• [Extrait du document]
Lettre d'André Breton à Jacques Doucet, sans adresse, le 1er septembre 1923.

 

Transcription

Samedi 1er septembre 1923

Très cher Monsieur,

Éluard et un autre de mes amis, Marcel Noll, sont venus passer deux jours à Lorient. Ils nous ont quittés hier soir. Notre séjour en Bretagne s’en trouve heureusement abrégé et je vais attendre avec un peu moins d’impatience le 10 septembre, jour probable de notre rentrée à Paris.

J’avais remarqué comme vous, dans le dernier numéro d’Intentions, l’excellente prose de Max Jacob. Voilà à quoi nous n’étions plus habitués de sa part, il y a si longtemps qu’il force son talent, et cela pour sacrifier sottement à la mode qui place aujourd’hui plus haut que la poésie les plus mauvaises élucubrations psychologiques. Le malheur est que Max Jacob retombera dans son erreur à la première occasion.

Je suis hanté depuis plusieurs jours de l’envie d’aller rendre visite à l’un des poètes que je tiens pour les plus purs et les plus authentiques de la fin du siècle dernier, je veux parler de Saint-Pol Roux qui vit si je ne me trompe à Camaret, dans le Finistère, indifférent à la gloire comme à l’oubli. Une telle attitude est faite pour en imposer aujourd’hui plus que jamais et je voudrais donner à Saint Pol Roux l’assurance qu’elle n’est pas vaine tout‑à‑fait.

Mes deux livres sont à la composition ; je retarderai d’ailleurs la distribution du livre de vers jusqu’à l’apparition des « Pas perdus », qui autrement serait capable de me concilier une fraction de l’opinion à laquelle je ne tiens pas.

Un livre de poèmes d’Éluard « Mourir de ne pas mourir » va paraître à la N.R.F. dans la collection : Une œuvre, un portrait. Il est aussi question de publier à la même maison d’éditions le livre de poèmes de Desnos que je tiens, vous le savez, Monsieur, comme absolument capital : « Désordre formel ». Péret va également éditer un livre de poèmes : « La Mare aux Mitrailleuses ». C’est vous dire que nous n’avons pas l’intention cette année de rester inactifs et que, dans une certaine mesure, nous espérons bien faire la partie moins belle à un certain nombre de producteurs littéraires sans intérêt.

Ma femme m’a fait part de votre lettre qui la touche vivement. Elle a souffert d’un panaris occasionné par une piqûre d’aiguille et c’est sans doute ce qui a été la cause déterminante et d’abord insoupçonnée de cette fièvre qui m’inquiétait. Maintenant elle va mieux et me charge de vous remercier de tout cœur de l’intérêt qu’en toute circonstance vous lui témoignez.

• [Consigne]
Transcrivez fidèlement le passage de la lettre qui s'étend de "Je suis hanté" jusqu'à "pas vaine tout‑à‑fait.".

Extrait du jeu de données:
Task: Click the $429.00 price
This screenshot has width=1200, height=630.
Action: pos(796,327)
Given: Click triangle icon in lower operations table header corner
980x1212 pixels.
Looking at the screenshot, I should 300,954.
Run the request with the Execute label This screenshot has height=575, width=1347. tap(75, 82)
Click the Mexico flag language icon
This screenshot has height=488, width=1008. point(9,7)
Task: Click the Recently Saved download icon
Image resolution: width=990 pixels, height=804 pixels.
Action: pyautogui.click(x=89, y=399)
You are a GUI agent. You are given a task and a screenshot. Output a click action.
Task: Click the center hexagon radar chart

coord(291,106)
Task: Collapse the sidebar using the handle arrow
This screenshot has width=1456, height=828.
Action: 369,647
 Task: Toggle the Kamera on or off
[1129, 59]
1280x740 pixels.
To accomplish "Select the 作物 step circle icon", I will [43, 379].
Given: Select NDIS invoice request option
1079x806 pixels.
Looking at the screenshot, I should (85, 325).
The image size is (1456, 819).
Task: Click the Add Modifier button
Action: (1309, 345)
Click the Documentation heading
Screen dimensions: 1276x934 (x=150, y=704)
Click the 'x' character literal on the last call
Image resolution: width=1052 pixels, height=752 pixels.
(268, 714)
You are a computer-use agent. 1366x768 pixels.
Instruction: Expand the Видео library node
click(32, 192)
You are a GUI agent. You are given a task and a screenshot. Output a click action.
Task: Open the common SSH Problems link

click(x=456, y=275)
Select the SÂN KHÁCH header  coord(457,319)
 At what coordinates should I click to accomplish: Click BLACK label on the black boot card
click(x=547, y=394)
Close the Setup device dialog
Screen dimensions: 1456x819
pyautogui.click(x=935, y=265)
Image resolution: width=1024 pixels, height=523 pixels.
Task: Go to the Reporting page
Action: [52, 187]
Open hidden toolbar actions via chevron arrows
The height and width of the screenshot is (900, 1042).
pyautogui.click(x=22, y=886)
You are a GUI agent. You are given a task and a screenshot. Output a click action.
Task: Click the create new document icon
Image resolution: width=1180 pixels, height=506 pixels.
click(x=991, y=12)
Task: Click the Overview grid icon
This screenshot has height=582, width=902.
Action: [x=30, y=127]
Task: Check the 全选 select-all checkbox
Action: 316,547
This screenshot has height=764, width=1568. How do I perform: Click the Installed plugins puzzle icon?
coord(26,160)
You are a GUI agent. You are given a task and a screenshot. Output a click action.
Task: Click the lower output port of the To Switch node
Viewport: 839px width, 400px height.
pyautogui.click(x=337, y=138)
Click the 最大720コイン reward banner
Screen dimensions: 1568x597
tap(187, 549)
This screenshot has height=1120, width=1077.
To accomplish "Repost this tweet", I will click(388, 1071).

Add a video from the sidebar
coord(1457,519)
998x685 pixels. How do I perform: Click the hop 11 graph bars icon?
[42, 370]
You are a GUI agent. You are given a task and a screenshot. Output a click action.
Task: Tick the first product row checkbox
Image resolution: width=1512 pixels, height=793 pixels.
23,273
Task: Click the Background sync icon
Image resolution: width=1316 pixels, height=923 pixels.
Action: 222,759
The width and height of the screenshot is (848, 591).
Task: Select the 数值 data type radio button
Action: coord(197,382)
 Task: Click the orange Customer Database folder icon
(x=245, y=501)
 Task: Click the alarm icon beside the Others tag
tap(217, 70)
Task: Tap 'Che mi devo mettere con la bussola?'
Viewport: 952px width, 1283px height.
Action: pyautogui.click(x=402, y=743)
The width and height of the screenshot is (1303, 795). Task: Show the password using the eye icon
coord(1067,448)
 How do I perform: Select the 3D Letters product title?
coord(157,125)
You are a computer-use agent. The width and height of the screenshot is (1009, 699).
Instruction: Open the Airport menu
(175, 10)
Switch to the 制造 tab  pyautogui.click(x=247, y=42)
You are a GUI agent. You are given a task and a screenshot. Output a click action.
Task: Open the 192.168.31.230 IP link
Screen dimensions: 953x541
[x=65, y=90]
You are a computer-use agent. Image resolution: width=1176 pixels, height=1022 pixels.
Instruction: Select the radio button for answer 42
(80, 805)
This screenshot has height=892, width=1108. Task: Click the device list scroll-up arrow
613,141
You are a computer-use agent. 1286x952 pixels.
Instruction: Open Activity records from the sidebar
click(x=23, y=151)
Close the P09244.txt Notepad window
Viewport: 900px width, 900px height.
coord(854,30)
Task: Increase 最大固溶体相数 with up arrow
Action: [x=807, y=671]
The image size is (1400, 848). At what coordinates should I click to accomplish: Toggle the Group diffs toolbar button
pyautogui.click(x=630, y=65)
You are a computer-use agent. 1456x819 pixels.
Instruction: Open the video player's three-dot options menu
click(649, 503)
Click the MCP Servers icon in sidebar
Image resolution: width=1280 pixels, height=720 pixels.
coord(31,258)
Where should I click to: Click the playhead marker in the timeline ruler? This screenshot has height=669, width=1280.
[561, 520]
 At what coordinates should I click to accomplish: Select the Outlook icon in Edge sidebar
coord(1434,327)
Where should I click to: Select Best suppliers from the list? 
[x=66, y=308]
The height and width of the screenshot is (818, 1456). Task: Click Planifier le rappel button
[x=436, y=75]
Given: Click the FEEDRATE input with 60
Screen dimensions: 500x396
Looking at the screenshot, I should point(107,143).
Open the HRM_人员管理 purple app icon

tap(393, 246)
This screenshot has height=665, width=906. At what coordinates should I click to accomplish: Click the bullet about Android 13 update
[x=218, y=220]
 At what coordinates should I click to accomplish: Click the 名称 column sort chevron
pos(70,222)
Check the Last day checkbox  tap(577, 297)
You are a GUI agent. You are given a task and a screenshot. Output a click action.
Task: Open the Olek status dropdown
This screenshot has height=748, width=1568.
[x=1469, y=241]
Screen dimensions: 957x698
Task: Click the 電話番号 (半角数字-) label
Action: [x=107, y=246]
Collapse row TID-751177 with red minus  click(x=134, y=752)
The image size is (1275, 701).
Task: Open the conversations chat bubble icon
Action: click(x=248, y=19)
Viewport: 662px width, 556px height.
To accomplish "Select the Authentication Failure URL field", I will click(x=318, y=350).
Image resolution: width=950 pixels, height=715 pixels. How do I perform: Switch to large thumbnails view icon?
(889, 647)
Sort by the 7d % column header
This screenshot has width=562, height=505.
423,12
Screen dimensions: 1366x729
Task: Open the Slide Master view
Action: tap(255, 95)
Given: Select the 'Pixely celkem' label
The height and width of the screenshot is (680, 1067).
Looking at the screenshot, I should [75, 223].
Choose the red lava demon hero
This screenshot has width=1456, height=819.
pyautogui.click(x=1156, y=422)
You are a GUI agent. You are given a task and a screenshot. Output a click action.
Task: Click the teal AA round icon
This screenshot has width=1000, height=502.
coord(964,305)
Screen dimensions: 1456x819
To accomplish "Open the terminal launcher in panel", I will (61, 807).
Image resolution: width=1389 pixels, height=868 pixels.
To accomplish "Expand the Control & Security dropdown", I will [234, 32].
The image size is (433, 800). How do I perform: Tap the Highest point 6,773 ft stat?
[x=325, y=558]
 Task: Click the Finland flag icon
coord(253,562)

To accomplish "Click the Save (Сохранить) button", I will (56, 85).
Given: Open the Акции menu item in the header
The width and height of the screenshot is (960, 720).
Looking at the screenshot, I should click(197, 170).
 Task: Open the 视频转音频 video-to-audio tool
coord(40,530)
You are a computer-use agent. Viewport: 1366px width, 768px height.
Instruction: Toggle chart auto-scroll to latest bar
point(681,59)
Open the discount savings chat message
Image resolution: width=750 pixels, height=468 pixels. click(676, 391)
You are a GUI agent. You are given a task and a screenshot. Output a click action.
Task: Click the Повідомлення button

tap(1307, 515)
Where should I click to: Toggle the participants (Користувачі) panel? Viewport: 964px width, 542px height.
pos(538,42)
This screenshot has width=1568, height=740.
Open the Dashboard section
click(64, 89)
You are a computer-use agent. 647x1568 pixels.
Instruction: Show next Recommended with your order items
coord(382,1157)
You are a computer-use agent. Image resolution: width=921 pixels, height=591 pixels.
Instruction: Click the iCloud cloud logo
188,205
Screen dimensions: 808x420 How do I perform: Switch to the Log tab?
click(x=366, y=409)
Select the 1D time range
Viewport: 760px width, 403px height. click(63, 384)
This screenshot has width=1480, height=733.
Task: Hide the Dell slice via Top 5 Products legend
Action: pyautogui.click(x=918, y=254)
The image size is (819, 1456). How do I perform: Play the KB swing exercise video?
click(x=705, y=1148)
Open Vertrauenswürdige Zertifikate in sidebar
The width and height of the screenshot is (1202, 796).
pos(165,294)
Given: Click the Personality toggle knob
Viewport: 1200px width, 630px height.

• [Résultat produit]
Je suis hanté depuis plusieurs jours de l’envie d’aller rendre visite à l’un des poètes que je tiens pour les plus purs et les plus authentiques de la fin du siècle dernier, je veux parler de Saint-Pol Roux qui vit si je ne me trompe à Camaret, dans le Finistère, indifférent à la gloire comme à l’oubli. Une telle attitude est faite pour en imposer aujourd’hui plus que jamais et je voudrais donner à Saint Pol Roux l’assurance qu’elle n’est pas vaine tout‑à‑fait.